What to do: The lines to return are those from the line holding "The image size is (1021, 266)." through the last line of the entries below, both included, written exactly and without pictures.

<<<<

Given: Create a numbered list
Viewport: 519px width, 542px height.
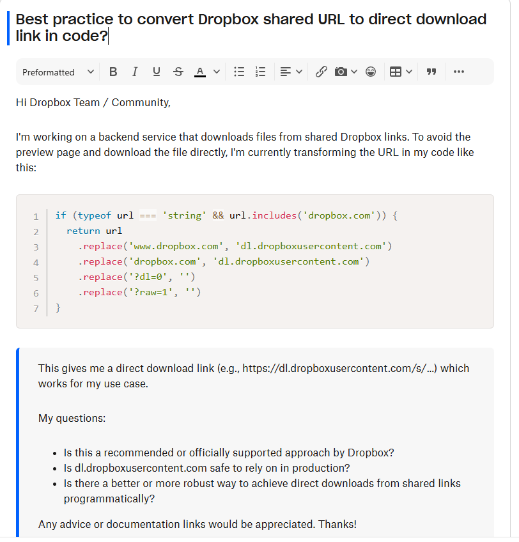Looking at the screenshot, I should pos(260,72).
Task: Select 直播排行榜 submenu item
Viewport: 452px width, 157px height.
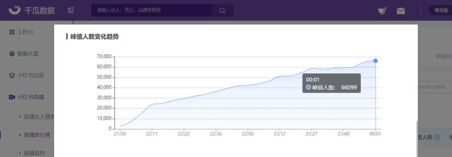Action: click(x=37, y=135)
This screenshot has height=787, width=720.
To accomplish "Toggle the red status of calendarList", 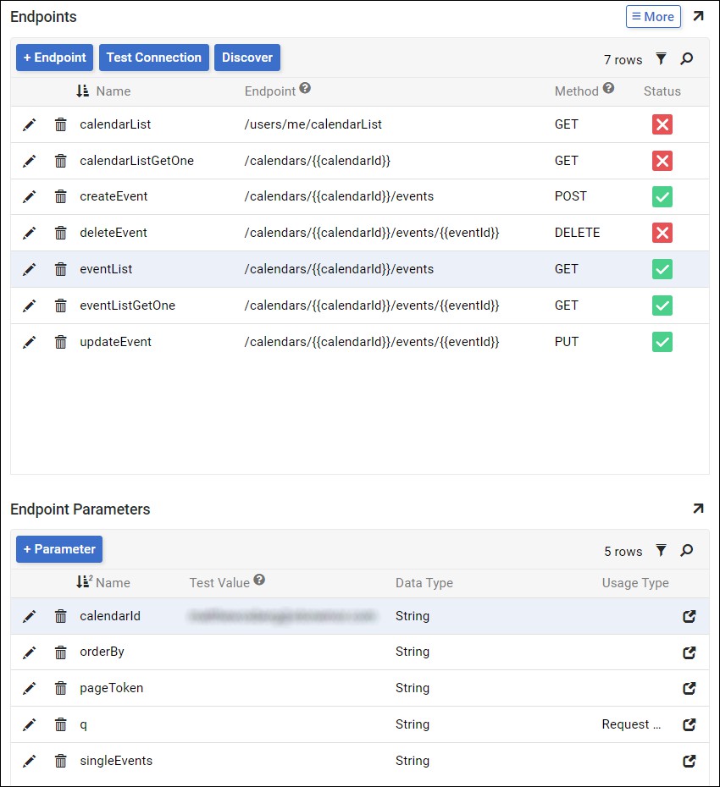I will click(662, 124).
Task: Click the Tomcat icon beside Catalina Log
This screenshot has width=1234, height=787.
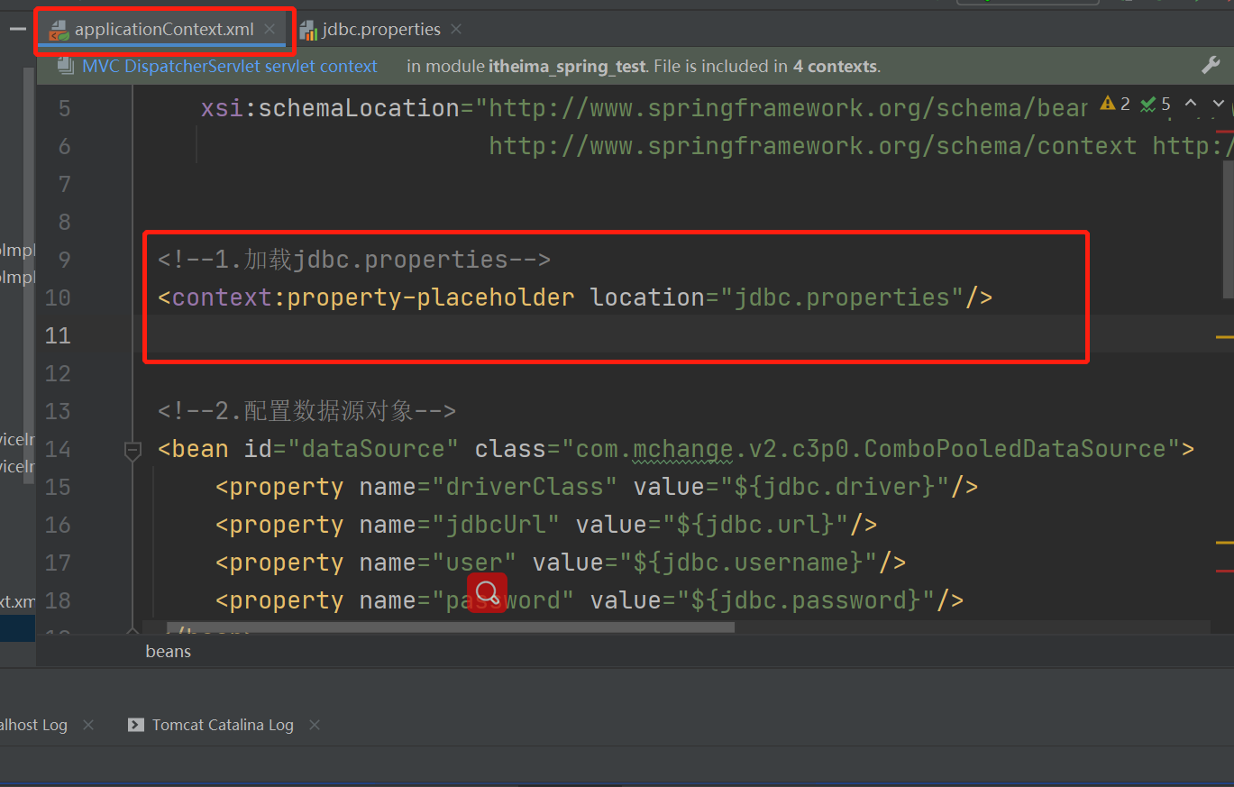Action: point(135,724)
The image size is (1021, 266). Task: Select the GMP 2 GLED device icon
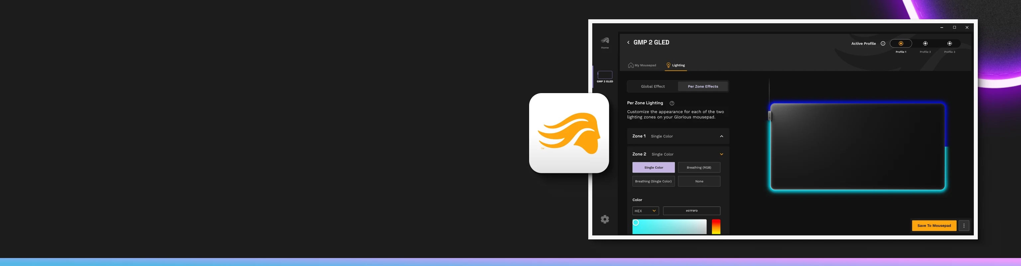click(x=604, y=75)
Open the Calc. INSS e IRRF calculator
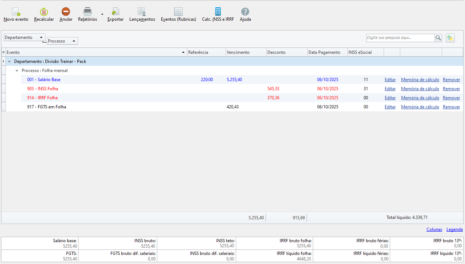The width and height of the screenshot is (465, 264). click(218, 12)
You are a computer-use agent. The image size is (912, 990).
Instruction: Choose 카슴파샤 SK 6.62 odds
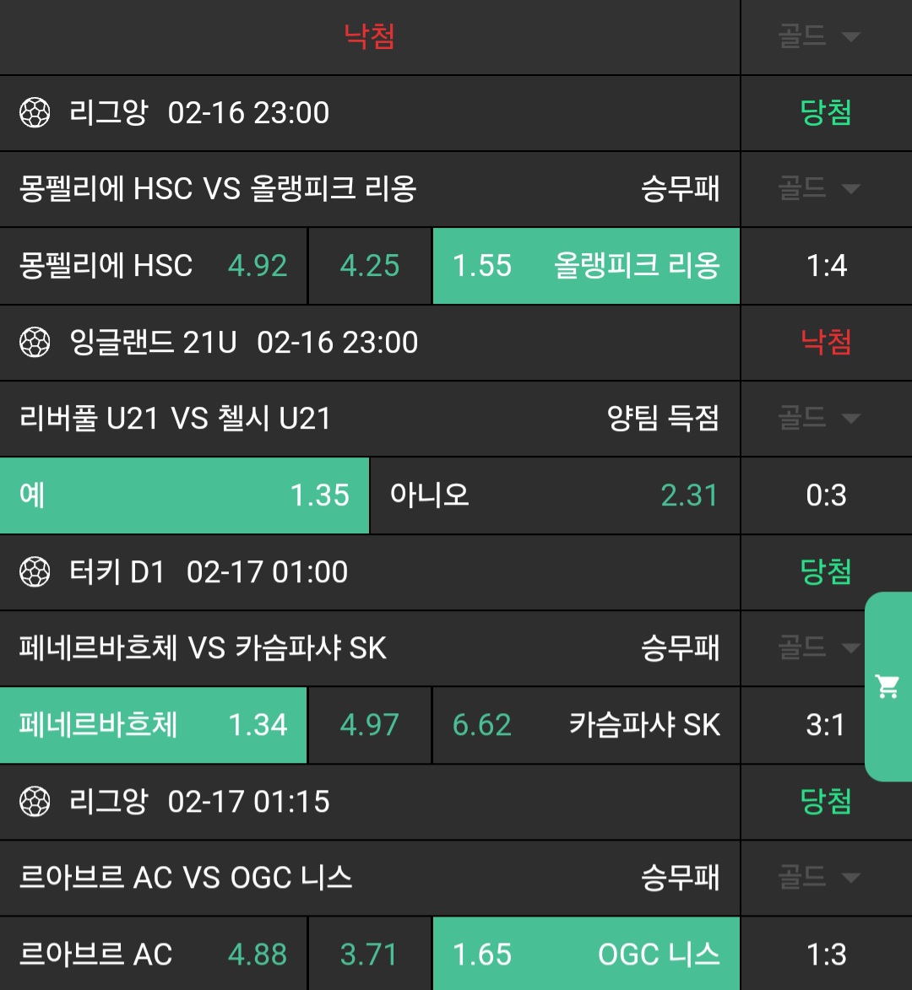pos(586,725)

>>>>

Solution for this task:
The image size is (1021, 266). Task: Select the GMP 2 GLED device icon
click(x=604, y=75)
Open the Calc. INSS e IRRF calculator
The width and height of the screenshot is (465, 264). click(218, 12)
You are a computer-use agent. The image size is (912, 990).
Instruction: Choose 카슴파샤 SK 6.62 odds
pos(586,725)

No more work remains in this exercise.